The opposition she faces in Panguru is exacerbated by the Catholic church seeing her Marae as a place that celebrates graven idols. In a dramatic (and concocted) scene, her Marae is set on fire – as William rushes to save it, he suffers a fatal heart attack. Once again, Whina is a pariah and with nothing but the clothes on her back, moves to Wellington.

Her experiences in Wellington lead her to become involved and eventually chair the Māori Women’s Welfare League, which interacted with all levels of government to find housing for Māori families who were living in poverty due to high levels of unemployment and racism.

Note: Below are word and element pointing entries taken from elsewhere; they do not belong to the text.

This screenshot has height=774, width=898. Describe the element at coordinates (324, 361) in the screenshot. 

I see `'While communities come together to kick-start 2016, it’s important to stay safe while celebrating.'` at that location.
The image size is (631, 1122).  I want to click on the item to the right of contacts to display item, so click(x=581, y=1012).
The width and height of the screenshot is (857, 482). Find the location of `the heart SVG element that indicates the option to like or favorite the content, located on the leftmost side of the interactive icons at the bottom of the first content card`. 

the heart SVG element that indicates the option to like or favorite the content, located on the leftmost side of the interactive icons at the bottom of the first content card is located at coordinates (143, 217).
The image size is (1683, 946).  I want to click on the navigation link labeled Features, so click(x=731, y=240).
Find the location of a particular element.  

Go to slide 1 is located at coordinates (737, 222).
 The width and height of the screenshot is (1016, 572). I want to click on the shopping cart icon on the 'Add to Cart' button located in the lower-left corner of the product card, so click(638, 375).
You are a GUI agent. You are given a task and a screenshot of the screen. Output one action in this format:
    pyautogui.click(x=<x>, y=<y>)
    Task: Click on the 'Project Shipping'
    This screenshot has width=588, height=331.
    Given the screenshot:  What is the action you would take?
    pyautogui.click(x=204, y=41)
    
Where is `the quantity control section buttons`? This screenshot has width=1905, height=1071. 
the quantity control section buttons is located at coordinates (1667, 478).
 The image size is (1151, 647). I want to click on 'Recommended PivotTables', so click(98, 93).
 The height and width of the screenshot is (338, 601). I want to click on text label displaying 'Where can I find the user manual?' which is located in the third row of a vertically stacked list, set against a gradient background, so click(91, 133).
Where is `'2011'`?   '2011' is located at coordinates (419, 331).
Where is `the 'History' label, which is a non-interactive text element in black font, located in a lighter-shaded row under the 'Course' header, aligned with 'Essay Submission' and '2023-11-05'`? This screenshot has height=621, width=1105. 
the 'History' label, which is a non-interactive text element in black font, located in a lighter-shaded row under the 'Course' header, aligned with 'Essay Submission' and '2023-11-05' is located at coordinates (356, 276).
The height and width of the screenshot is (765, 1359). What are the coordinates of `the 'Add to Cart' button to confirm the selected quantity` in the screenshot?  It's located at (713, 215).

Whina’s life was filled with obstacles that she fought to overcome. Sexism, racism, remaining true to her Catholic faith whilst embracing her heritage. Her people both needed her and at times despised her. In the film, the two obstacles are personified by her brother Pita and the local priest Father Mulder (Erroll Shand).

Rena Owen and Miriama McDowell deliver powerhouse performances as Whina; a complex and indomitable woman whose activism led her to be known as Te Whāea-o-te-Motu (Mother of the Nation). Yet, the performances don’t really give us much of an interior sense of Whina. Miriama McDowell spends the longest amount of time onscreen as the character and is steely and determined, and also deeply in love with William. She gives rousing speeches, but something is missing in the storytelling. Why did Whina become uncooperative with the board of Māori Women’s Welfare League? Why did she continue to embrace a faith that was brought by colonisers? Whina Cooper was a complex figure and an important one; but the directors seem at a loss to find a way to portray her that doesn’t fall into some deeply melodramatic traps and at times manufactured.

Despite obvious shortcomings, Whina brings a critical figure in Aotearoan history to vivid, if somewhat sentimentalised, life. For many New Zealanders, the footage of Whina’s march which eventually gained thousands of supporters crossing the bridge into Wellington, will be an indelible moment. For those outside of New Zealand, it is an opportunity to learn about a woman who fought for her people and who was so significant that at almost 80, a new generation of activists chose her as their figurehead.